It's Sweet Smell Of Success For Okanogan Garlic Grower

OKANOGAN - If you're like most Americans, you probably think all garlic is pretty much the same. But as Ron Engeland eagerly attests: "Nothing could be further from the truth."

He has more than 250 strains hanging on his wall to prove it.

Engeland, described by U.S. Department of Agriculture horticulturist Richard Hannan as this country's "supreme garlic aficionado," is raising the right crop at the right time. Gourmet restaurants are clamoring for more flavorful garlic just as medical researchers are confirming the plant's health benefits.

Working out of his Filaree Farm headquarters - a dimly lit wooden warehouse where bouquets of dried statice blossoms hang from the ceiling and the fragrance of garlic and apples saturates the air - Engeland markets 120 strains of garlic through an annual catalog, occasional articles and word of mouth.

"Our prices start at $7 a pound and work their way down, depending on how much you buy," he says. "Catalogs go out in January. By June, we're already selling out of stuff and the garlic isn't even out of the ground yet."

Not bad for a late-blooming farmer who was warned he couldn't grow garlic in north-central Washington.

Engeland arrived in the Okanogan Valley 15 years ago and set out to raise apples organically.
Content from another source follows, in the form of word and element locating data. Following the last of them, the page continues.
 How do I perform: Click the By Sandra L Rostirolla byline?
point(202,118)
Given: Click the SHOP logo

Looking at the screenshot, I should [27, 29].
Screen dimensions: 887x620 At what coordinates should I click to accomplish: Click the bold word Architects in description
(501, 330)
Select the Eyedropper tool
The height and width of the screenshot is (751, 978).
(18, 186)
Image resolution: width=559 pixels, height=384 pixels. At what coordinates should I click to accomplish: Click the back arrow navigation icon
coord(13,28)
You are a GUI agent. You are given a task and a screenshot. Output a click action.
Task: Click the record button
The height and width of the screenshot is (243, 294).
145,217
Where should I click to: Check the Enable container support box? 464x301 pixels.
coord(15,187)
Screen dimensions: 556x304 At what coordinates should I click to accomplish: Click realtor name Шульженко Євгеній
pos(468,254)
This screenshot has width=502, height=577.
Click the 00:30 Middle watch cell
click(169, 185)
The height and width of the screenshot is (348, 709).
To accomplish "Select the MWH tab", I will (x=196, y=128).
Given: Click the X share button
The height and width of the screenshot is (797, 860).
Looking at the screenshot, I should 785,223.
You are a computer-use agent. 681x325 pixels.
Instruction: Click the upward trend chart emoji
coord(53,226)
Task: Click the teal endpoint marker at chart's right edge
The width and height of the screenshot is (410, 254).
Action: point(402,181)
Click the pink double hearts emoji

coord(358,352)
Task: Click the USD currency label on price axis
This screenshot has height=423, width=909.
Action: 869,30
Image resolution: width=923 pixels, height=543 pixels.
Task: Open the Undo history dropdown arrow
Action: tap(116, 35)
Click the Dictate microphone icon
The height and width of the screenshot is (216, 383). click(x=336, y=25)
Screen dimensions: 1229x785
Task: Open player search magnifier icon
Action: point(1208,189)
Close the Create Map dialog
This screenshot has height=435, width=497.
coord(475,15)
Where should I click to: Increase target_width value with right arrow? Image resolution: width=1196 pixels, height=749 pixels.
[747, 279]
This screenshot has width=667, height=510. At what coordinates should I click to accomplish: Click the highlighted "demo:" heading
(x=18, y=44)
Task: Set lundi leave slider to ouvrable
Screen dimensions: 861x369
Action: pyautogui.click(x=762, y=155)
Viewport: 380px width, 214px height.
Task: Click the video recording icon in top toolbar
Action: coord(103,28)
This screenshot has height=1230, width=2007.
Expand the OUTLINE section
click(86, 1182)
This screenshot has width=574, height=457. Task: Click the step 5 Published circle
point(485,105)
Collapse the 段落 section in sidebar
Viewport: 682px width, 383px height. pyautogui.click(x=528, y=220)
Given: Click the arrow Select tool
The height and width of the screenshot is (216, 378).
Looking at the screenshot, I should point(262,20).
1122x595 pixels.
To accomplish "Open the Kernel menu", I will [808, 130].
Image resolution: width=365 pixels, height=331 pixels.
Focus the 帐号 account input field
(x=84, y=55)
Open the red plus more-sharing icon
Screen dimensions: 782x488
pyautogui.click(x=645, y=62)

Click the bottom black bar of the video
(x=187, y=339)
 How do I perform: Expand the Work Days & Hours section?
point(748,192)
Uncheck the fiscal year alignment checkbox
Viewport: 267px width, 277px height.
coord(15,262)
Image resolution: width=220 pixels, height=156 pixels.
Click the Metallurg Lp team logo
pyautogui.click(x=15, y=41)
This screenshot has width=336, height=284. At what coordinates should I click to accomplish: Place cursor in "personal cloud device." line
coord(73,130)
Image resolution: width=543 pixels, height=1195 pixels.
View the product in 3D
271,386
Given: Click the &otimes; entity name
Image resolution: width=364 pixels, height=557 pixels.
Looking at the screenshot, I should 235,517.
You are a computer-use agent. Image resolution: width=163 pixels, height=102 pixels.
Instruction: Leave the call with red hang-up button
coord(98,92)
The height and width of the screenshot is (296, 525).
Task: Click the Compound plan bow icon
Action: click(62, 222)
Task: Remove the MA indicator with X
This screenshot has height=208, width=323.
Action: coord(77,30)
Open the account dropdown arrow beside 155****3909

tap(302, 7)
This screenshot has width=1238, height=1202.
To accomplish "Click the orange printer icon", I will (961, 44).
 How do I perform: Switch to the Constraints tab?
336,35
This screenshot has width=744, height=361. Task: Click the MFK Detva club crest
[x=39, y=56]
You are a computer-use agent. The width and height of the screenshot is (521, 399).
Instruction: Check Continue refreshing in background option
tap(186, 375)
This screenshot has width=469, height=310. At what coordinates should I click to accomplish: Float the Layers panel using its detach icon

Soon though, he began experimenting with garlic.

"We were looking for an alternative crop that was light in weight but high in value so we could ship it," he recalls. "We also

wanted something that large-scale farmers couldn't grow, and organic garlic doesn't lend itself to mechanization."

At first, Engeland was hindered by a lack of information about hardneck garlics, the half-wild varieties that thrive in regions with cold winters.

"They still aren't considered a major food crop," he says, "so the big guys have never paid much attention to them."

Americans are more familiar with softneck garlics, which are easier to grow and store longer. The most common variety is silverskin, which prefers the milder climates of California, Texas and Mexico and is sold in supermarkets or processed into powder.

Elsewhere in the world, though, hardneck garlics are appreciated for their zesty flavor. Seeing opportunity for a specialty crop, Engeland gathered cloves from around the globe and tested their suitability to Northwest conditions. In 1988, he began a garlic classification program.

Pullman-based horticulturist Hannan, who oversees a collection of 22,000 plant strains including 180 garlics, praises Engeland's grass-roots effort.

"Not everybody agrees with his taxonomy, but he's gone about it right," Hannan says.

According to Engeland, garlic can be divided into four basic types, "which not only look different and grow different, but they store different, taste different and have different uses."

To describe a particular garlic's taste, "you have to make sweeping generalities that get you in trouble," he says. "You can plant the same garlic in different soils a mile apart and get very different tastes."

Having said that, Engeland offers these observations:

"I think the rocamboles are the overall most flavorful garlics, raw or cooked. Artichokes tend to be good garlics raw, but are not as good when cooked.

"Silverskins grown in northern climates are pretty good cooked, but kind of average raw. The continentals have not been widely tested but they shape up pretty much like the rocambole. They have a tendency to be a little hotter though."

The guru of garlic isn't much appreciated at home. "We've had an impossible time selling hardneck garlic to Northwest restaurants, stores and brokers," he says.

"They don't understand that this is different, that it has better flavor, that it's worth more money. But if you take it to San Francisco, people's eyes bug out and they say, `My God, where did you get that?' They love it."